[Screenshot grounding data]

▼

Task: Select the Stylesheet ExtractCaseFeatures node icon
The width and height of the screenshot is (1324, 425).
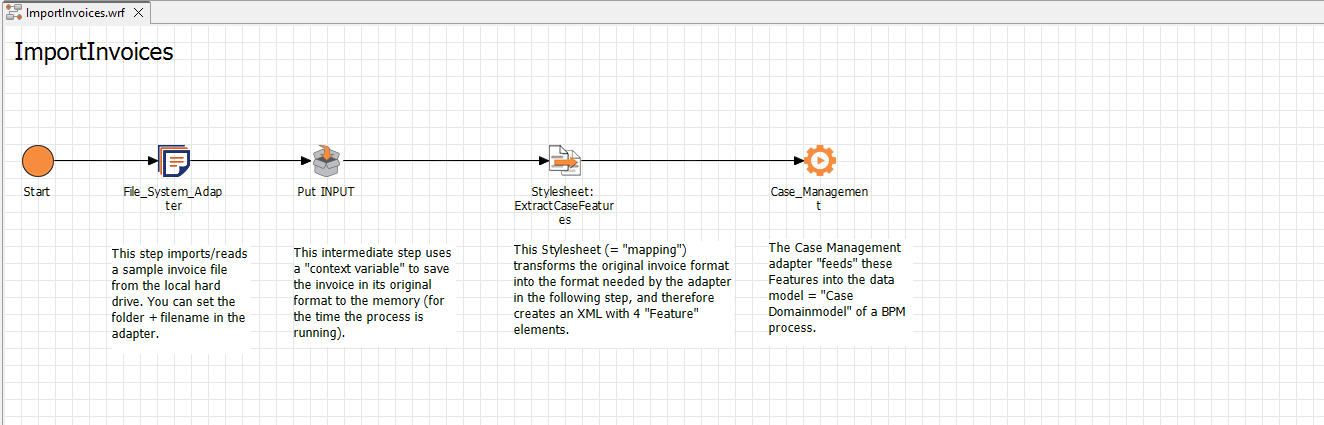Action: pos(564,160)
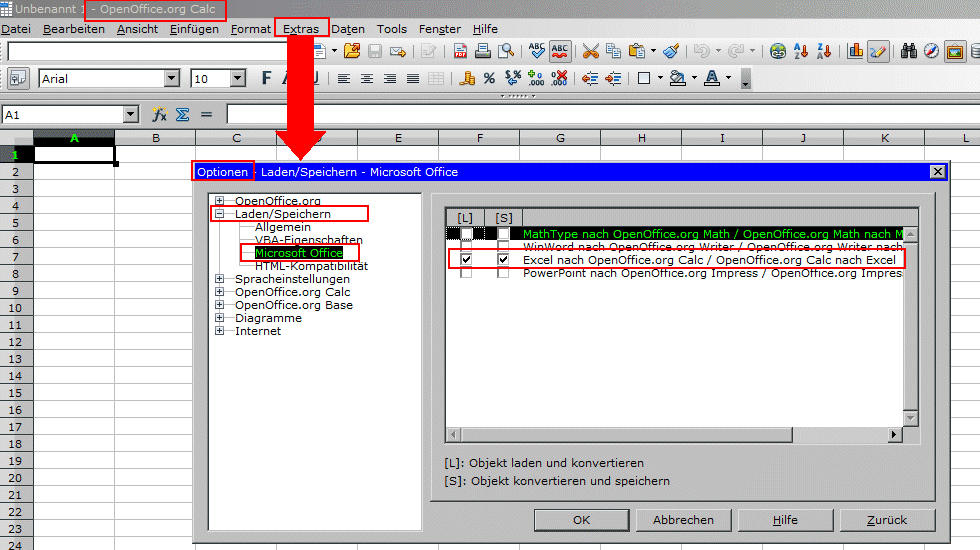The width and height of the screenshot is (980, 550).
Task: Click the Sum sigma icon
Action: [x=183, y=115]
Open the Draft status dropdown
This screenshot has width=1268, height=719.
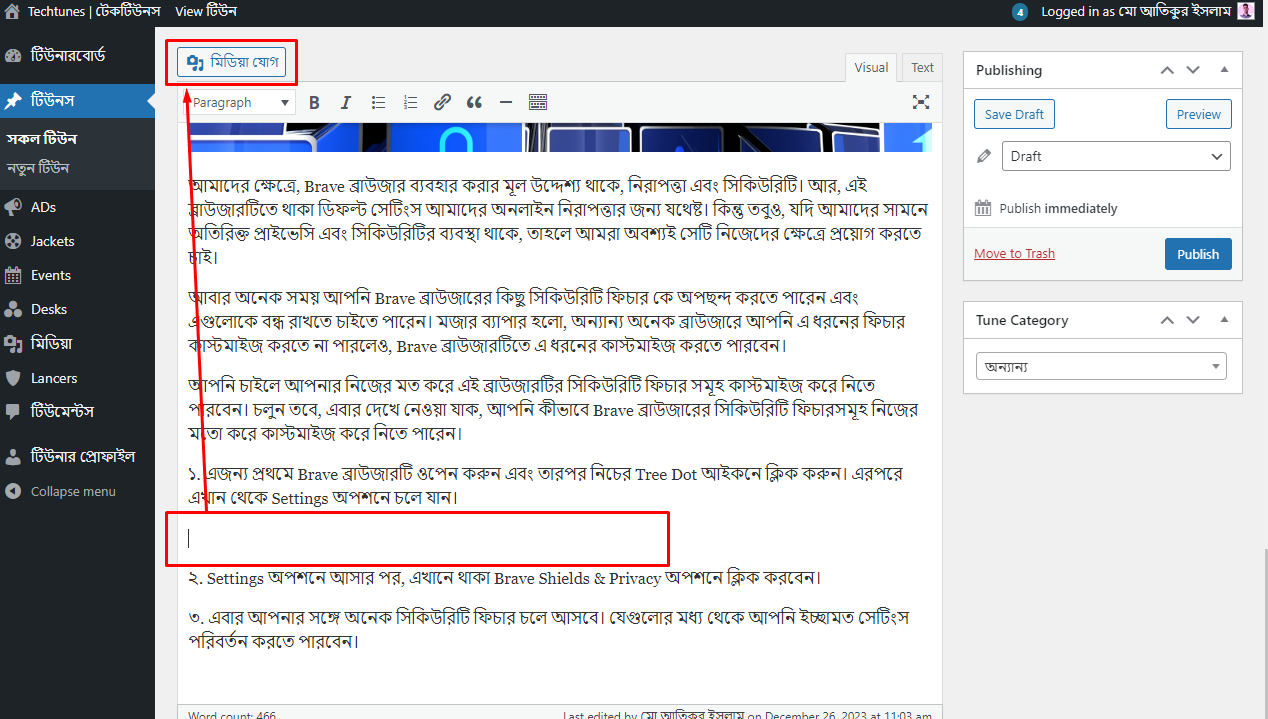[1115, 156]
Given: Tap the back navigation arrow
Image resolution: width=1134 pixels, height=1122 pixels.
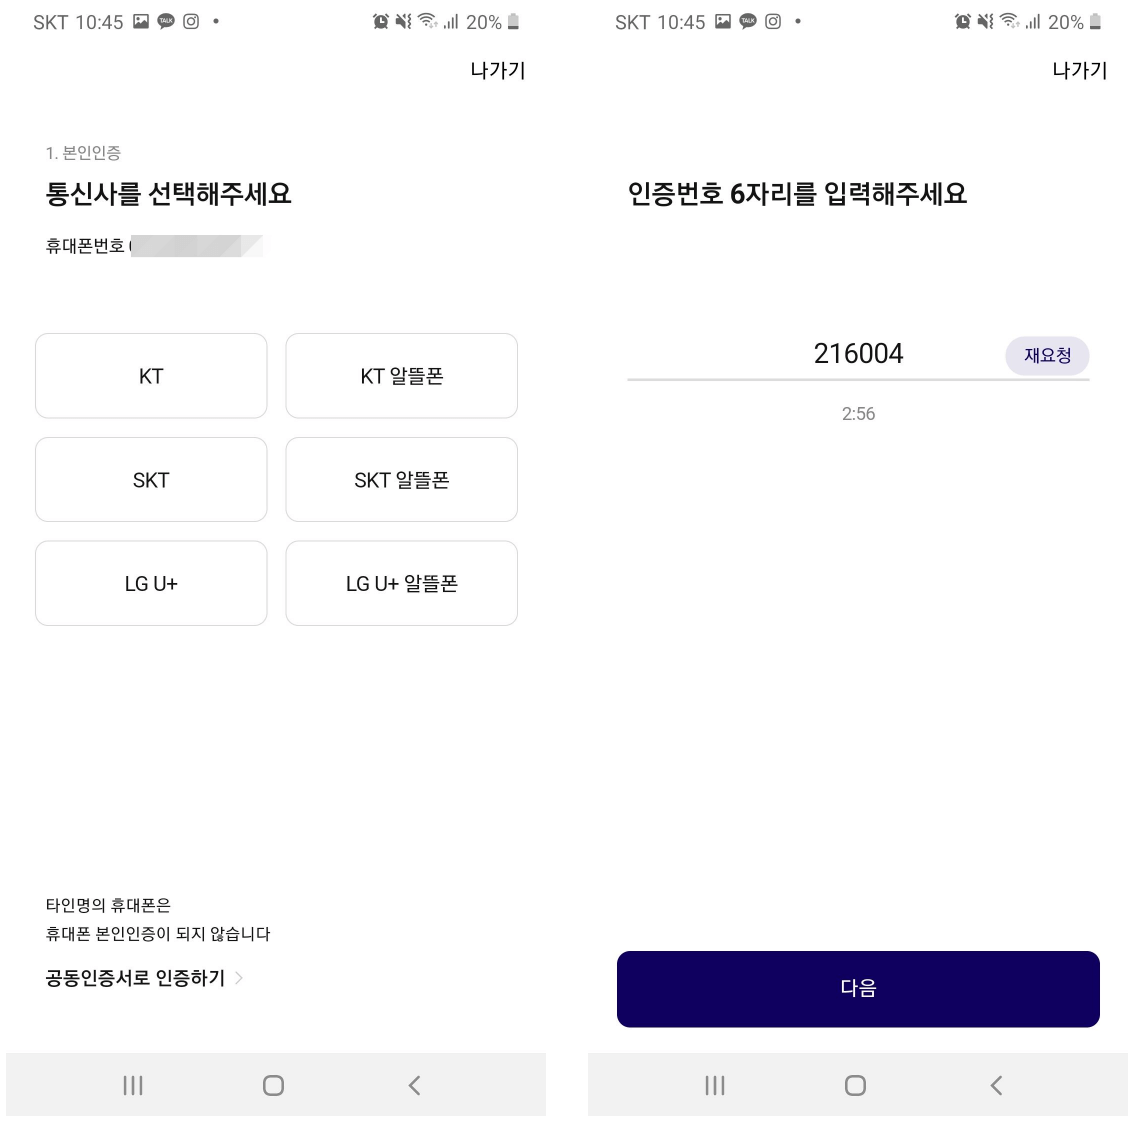Looking at the screenshot, I should coord(414,1084).
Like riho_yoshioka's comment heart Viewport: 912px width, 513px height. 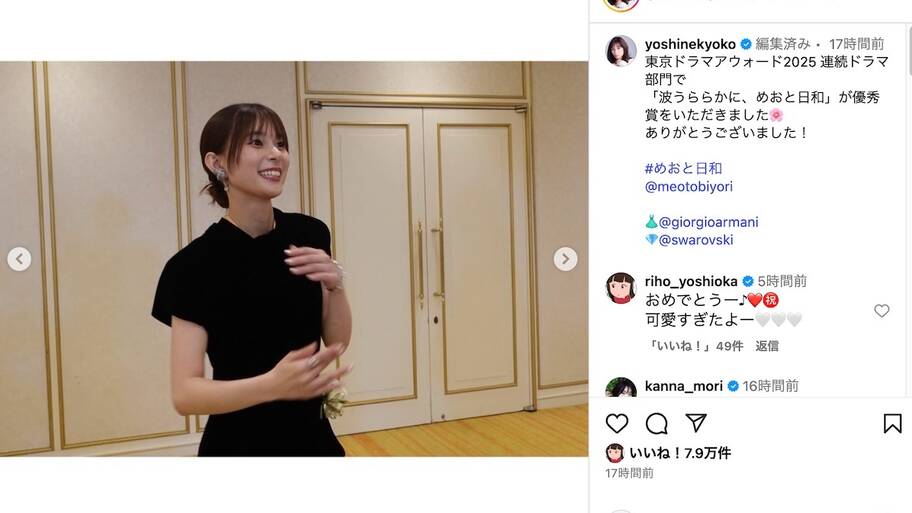click(882, 311)
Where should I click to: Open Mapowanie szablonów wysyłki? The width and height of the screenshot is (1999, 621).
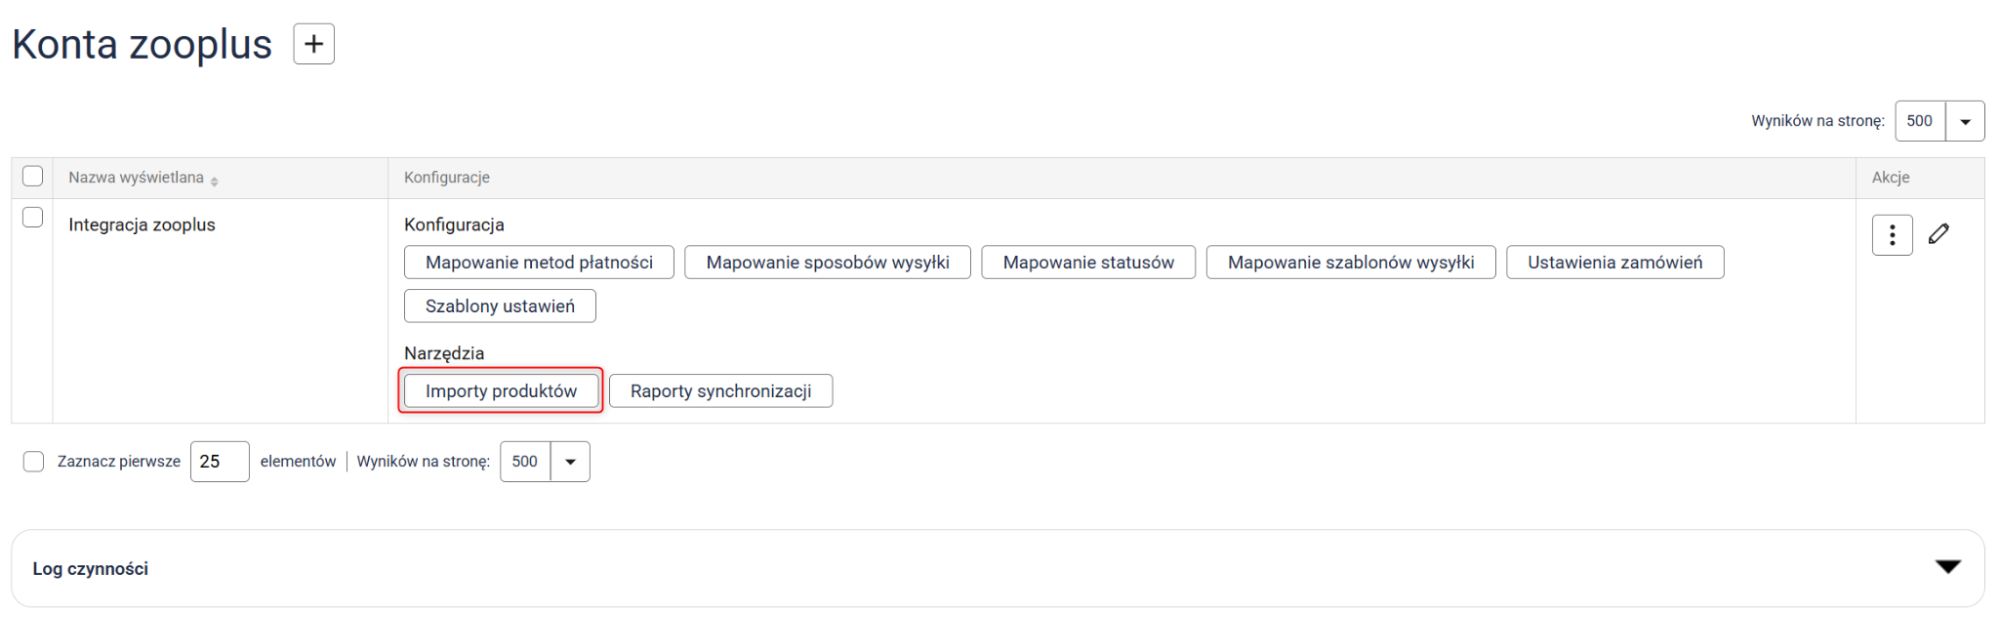pyautogui.click(x=1350, y=262)
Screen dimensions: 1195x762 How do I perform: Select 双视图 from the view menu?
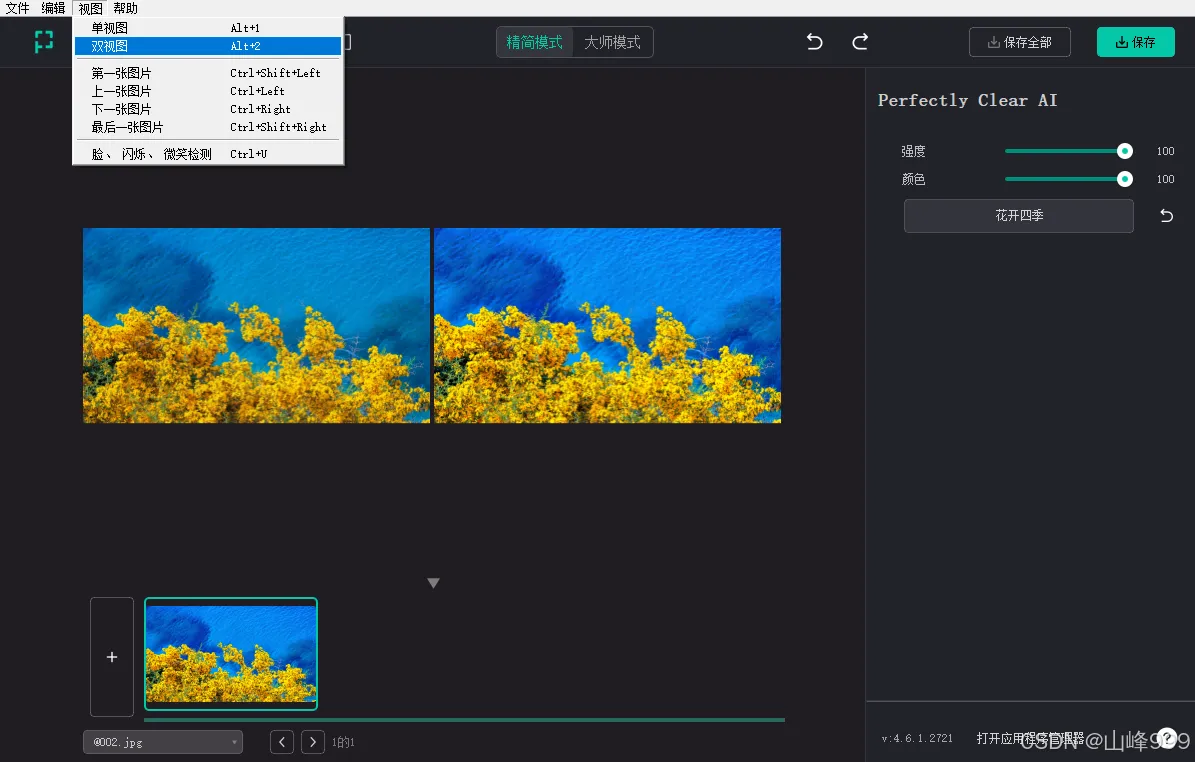[x=109, y=46]
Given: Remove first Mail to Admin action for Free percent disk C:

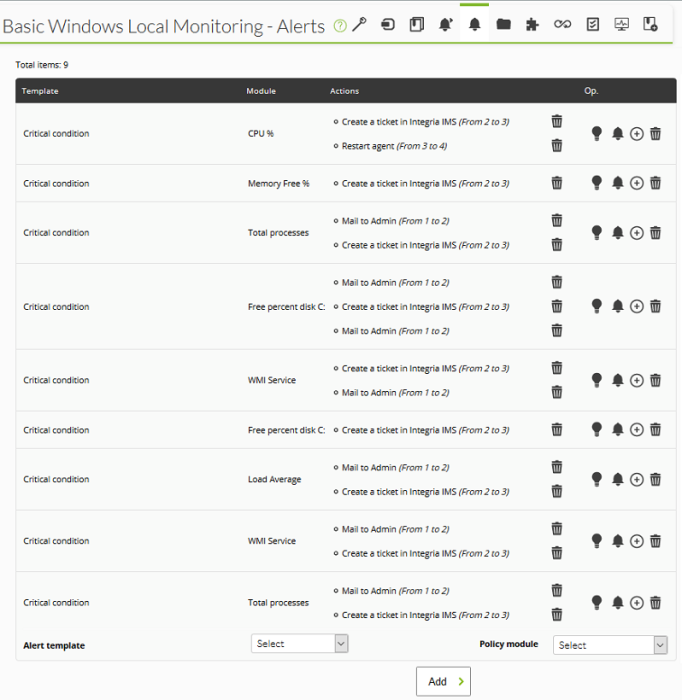Looking at the screenshot, I should [x=557, y=282].
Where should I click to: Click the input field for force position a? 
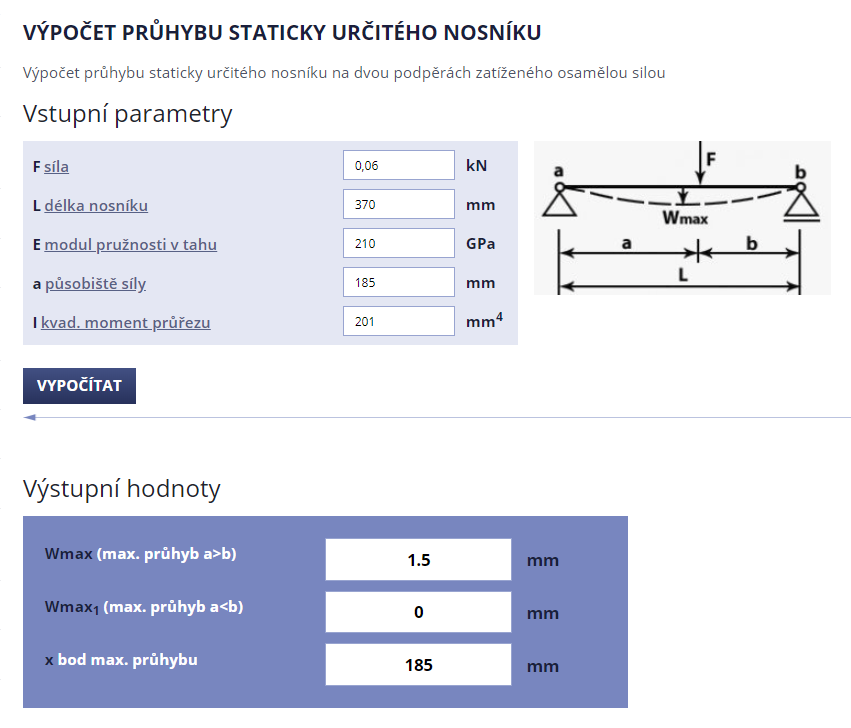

▲

_Try it_:
Copy exactly, and copy nothing else: the lines from the one containing "Given: Remove first" through the end of the data, both ends included, with pictures left out.

_Output below_:
Given: Remove first Mail to Admin action for Free percent disk C:

Looking at the screenshot, I should [x=557, y=282].
Where should I click to: Click the input field for force position a? 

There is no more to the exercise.